Node.js split file lines - node.js

I want to write a script that divides the lines read from the file into packages of 25, unfortunately the sample package returns 40 codes. I would like to do so that, for example, he divided me into packages of 25 items. I mean, I have, for example, 60 codes, this creates 2 packages of 25, and one with 10 codes. Unfortunately, I can't handle it.
const fs = require('fs');
fs.readFile('code.txt', function (err, data) {
if (err) throw err;
const array = data.toString().split("\n");
let count = 0;
let items = [];
for (let i in array) {
items.push({
PutRequest: {
Item: {
code: array[i]
}
}
});
let params = {
RequestItems: {
'TABLE_NAME': items
}
};
if (count === 25) {
dynamoDB.batchWrite(params, function (err, data) {
if (err) {
console.log(err);
} else {
count = 0;
items = [];
}
});
}else{
count++;
}
}
});
code.txt content
https://0bin.net/paste/NA8-4hkq#1Ohwt5uUkQqE0YscwnxTX2gxEqlvAUVKp1JRipBCsZg
Any idea what I do wrong?

Your dynamoDB.batchWrite() is asynchronous. Thus its callback is executed only after the loop has completed. So items and count are never reset ...
The easiest would be, if you could switch to an promise based approach like the following
const BATCHSIZE = 25;
const fs = require('fs').promises;
async function batchLoad() {
const lines = (await fs.readFile("code.txt", "utf-8")).split("\n");
while (lines.length > 0) {
const items = lines.splice(0, BATCHSIZE).map(l => ({PutRequest: {Item: { code: l }}}));
const params = { RequestItems: { TABLE_NAME: items}};
await new Promise((resolve, reject) => {
dynamoDb.batchWrite(params, (err) => {
if (err) return reject(err);
resolve();
});
});
}
}
A callback based approach could look like this
const BATCHSIZE = 25;
fs.readFile("code.txt", "utf-8", (err, data) => {
const lines = data.split("\n");
function writeBatch() {
if (!lines.length) return;
const items = lines.splice(0, BATCHSIZE).map(l => ({PutRequest: {Item: { code: l }}}));
const params = { RequestItems: { TABLE_NAME: items}};
dynamoDb.batchWrite(params, err => {
if (err) ...
else writeBatch();
});
}
writeBatch();
}
The function writeBatch takes a certain number of lines from your original array and writes them into the database. Only afer the write into the DB was successful, it recursively calls itself and handles the next batch.
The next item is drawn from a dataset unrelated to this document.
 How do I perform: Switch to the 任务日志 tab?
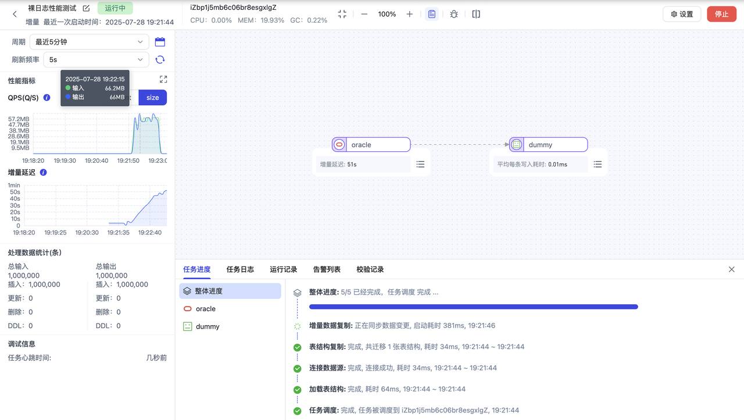point(240,269)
But be aware, that this approach may exceed the maximum call stack size and throw an error.
You can also make either of this approaches not manipulate the lines array (which may be quite expensive), but just get out the current slice
const BATCHSIZE = 25;
const fs = require('fs').promises;
async function batchLoad() {
const lines = (await fs.readFile("code.txt", "utf-8")).split("\n");
let currentIndex = 0;
while (currentIndex < lines.length) {
const items = lines.slice(currentIndex, currentIndex + BATCHSIZE).map(l => ({PutRequest: {Item: { code: l }}}));
const params = { RequestItems: { TABLE_NAME: items}};
await new Promise((resolve, reject) => {
dynamoDb.batchWrite(params, (err) => {
if (err) return reject(err);
resolve();
});
});
currentIndex += BATCHSIZE;
}
}
and
const BATCHSIZE = 25;
fs.readFile("code.txt", "utf-8", (err, data) => {
const lines = data.split("\n");
function writeBatch(currentIndex) {
if (currentIndex >= lines.length) return;
const items = lines.slice(currentIndex, currentIndex + BATCHSIZE).map(l => ({PutRequest: {Item: { code: l }}}));
const params = { RequestItems: { TABLE_NAME: items}};
dynamoDb.batchWrite(params, err => {
if (err) ...
else writeBatch(currentIndex + BATCHSIZE);
});
}
writeBatch(0);
}
To prevent stumbling into a maximum callstack exception you may also add the next batch to the eventloop and not call it recursively. Ie
dynamoDb.batchWrite(params, err => {
if (err) ...
else setTimeout(()=> { writeBatch(currentIndex + BATCHSIZE);}, 0);
});
This way you won't build up a massive callstack from recursive calls.
To keep track of how many records are already saved to the db you could simply store the current counter in a file. When you restart the process, load that file and check how many lines to skip. Don't forget to remove the file, once all records have been saved ... For example with the first approach:
const BATCHSIZE = 25;
const fs = require('fs').promises;
async function batchLoad() {
const lines = (await fs.readFile("code.txt", "utf-8")).split("\n");
const skipLines = 0;
try {
skipLines = +(await fs.readFile("skip.txt", "utf-8"));
if (isNaN(skipLines)) skipLines = 0;
lines.splice(0, skipLines);
} catch (e) {
skipLines = 0;
}
while (lines.length > 0) {
const items = lines.splice(0, BATCHSIZE).map(l => ({PutRequest: {Item: { code: l }}}));
const params = { RequestItems: { TABLE_NAME: items}};
await new Promise((resolve, reject) => {
dynamoDb.batchWrite(params, (err) => {
if (err) return reject(err);
resolve();
});
});
skipLines += BATCHSIZE;
await fs.writeFile("skip.txt", `${skipLines}`);
}
try {
await fs.unlink("skip.txt");
} catch (e) {
}
}

Related

How to use dynamoDB batchWriteItem with nodejs sdk?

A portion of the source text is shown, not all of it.